# Stone Hunting



## danmakesshooters (Oct 6, 2012)

im going hunting today, but im new to the whole ss concept, are rocks good enough for most british woodland game? dan


----------



## reecemurg (Oct 9, 2011)

stones will be fine for most uk woodland game ,, although range will be limited because of their un-uniform shape ,, try and find round rocks of oblong rocks , around the 1inch size will be good ,, the incresed size and weight help to keep the rock flighing straighter for longer distances ,,
what bands will you be useing ?? also what catapult ?


----------



## danmakesshooters (Oct 6, 2012)

reecemurg said:


> stones will be fine for most uk woodland game ,, although range will be limited because of their un-uniform shape ,, try and find round rocks of oblong rocks , around the 1inch size will be good ,, the incresed size and weight help to keep the rock flighing straighter for longer distances ,,
> what bands will you be useing ?? also what catapult ?


 ive got a really really cheap catapult with barnett magnum bands on it, im planning on getting a milbro for christmas and im starting to get a few ideas to make one, thanks


----------



## reecemurg (Oct 9, 2011)

it should be ok ,, the barnett bands are pretty hefty ,, go for the larger rocks and go for head shots ,, also in time you may want to change the pouch on the barnett bands as they snap fairly quickly , also before going and buying a milbro , have a look a the vendors section or have a go at making your own , the square elastic used on milbro's needs heavy ammo like 14mm lead and up.

where in the uk you from ? if you dont mind me asking


----------



## danmakesshooters (Oct 6, 2012)

reecemurg said:


> it should be ok ,, the barnett bands are pretty hefty ,, go for the larger rocks and go for head shots ,, also in time you may want to change the pouch on the barnett bands as they snap fairly quickly , also before going and buying a milbro , have a look a the vendors section or have a go at making your own , the square elastic used on milbro's needs heavy ammo like 14mm lead and up.
> 
> where in the uk you from ? if you dont mind me asking


 its fine, im down on the edge of surrey and hampshire


----------



## reecemurg (Oct 9, 2011)

ahh kool , im dorset way








good luck on your trip out








im going out today after casting a few lead ,, hopefully bag a few pigeons and maybe a rabbit or squirrel too


----------



## danmakesshooters (Oct 6, 2012)

reecemurg said:


> ahh kool , im dorset way
> 
> 
> 
> ...


 good luck to you







thanks for the help


----------



## reecemurg (Oct 9, 2011)

no problem


----------



## Berkshire bred (Mar 4, 2012)

you can hunt with rocks (i used to) but it is better to shoot lead balls or steel ball bearings, partly because they fly straighter and are therefore more accurate and partly because of kindness to the animal because you will get much better penetration and that = cleaner kill.


----------



## danmakesshooters (Oct 6, 2012)

Berkshire bred said:


> you can hunt with rocks (i used to) but it is better to shoot lead balls or steel ball bearings, partly because they fly straighter and are therefore more accurate and partly because of kindness to the animal because you will get much better penetration and that = cleaner kill.

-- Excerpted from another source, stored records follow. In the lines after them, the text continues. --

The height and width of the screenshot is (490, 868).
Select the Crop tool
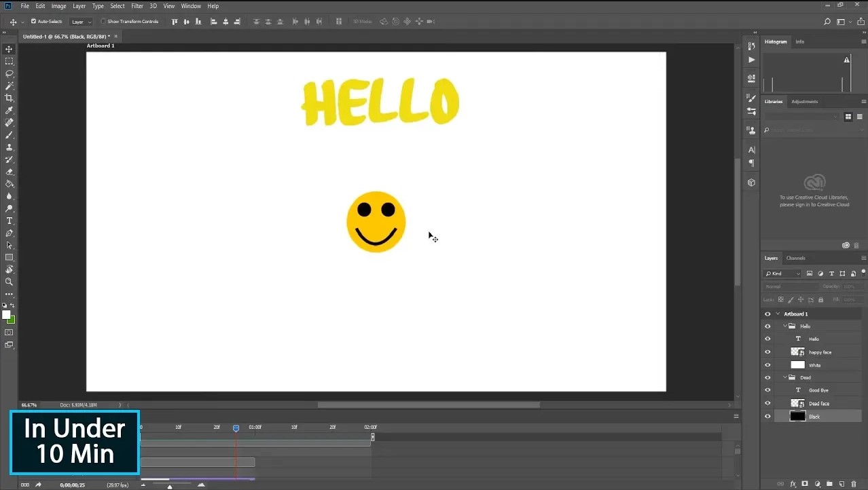click(9, 97)
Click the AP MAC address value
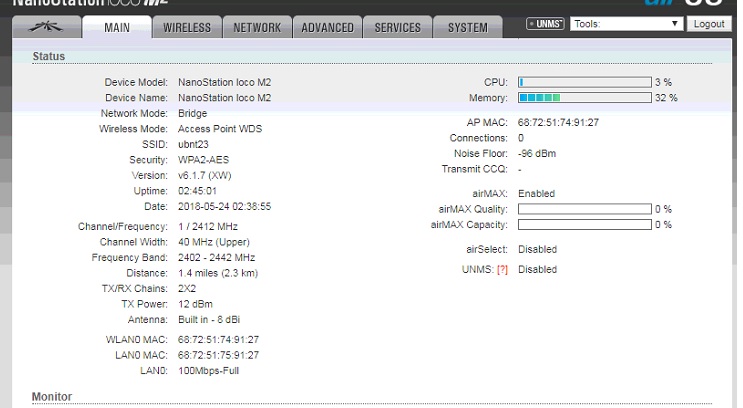 558,123
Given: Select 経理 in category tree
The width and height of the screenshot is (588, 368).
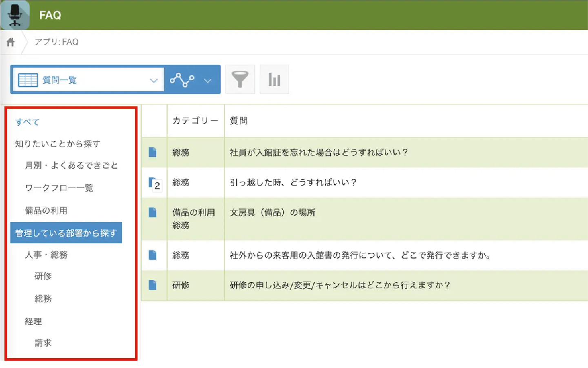Looking at the screenshot, I should pyautogui.click(x=33, y=321).
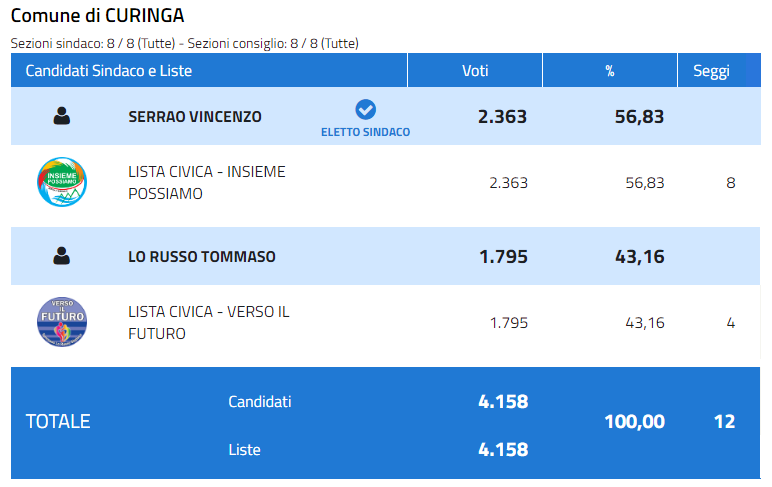The height and width of the screenshot is (487, 772).
Task: Click the Comune di CURINGA title
Action: (x=97, y=16)
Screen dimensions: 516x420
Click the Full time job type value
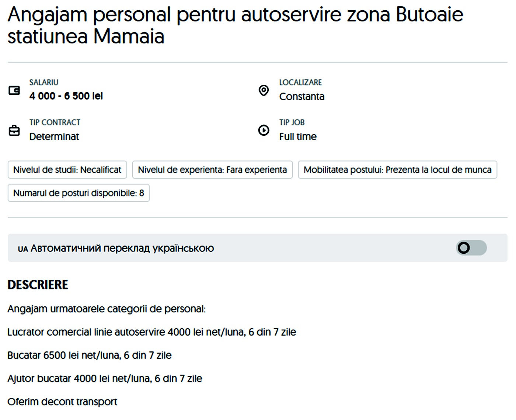click(298, 137)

 okay thanks, im ordering some 10 mm tonight


----------



## carbonspy (Oct 10, 2012)

I used to hunt with rocks all the time when I was 12, as long as the rock is heavy enough, it can take any small-medium sized bird.


----------



## shot in the foot (Jan 3, 2010)

you would be better off with lead or steel, if your only hunting you wont use that much, i only cast 500 lead balls for the full winter


----------



## M.J (Nov 1, 2010)

shot in the foot said:


> you would be better off with lead or steel, if your only hunting you wont use that much, i only cast 500 lead balls for the full winter


But every shot you take brings home the game!


----------



## reecemurg (Oct 9, 2011)

M_J said:


> you would be better off with lead or steel, if your only hunting you wont use that much, i only cast 500 lead balls for the full winter


But every shot you take brings home the game!








[/quote]
i take around 100 with me each time i go out ,,, but i still come back with no game and no ammo


----------



## All Buns Glazing (Apr 22, 2012)

If you're new to the slingshot concept, I suggest learning how to aim scarily accurate and with lots of power before shooting at anything alive unless you want to maim your dinner to death.


----------



## shot in the foot (Jan 3, 2010)

M_J said:


> you would be better off with lead or steel, if your only hunting you wont use that much, i only cast 500 lead balls for the full winter


But every shot you take brings home the game!








[/quote]

i dont shoot it if i think i cant kill it ha ha,


----------



## danmakesshooters (Oct 6, 2012)

I barely saw any wildlife, they seem to know whats up







either way, ive found my aimpoint now and have finished the frame of my first homemade, a hrawk baby dragon. Fingers crossed i can get some bands on sharpish and get hunting


----------



## All Buns Glazing (Apr 22, 2012)

#points to his post again#


----------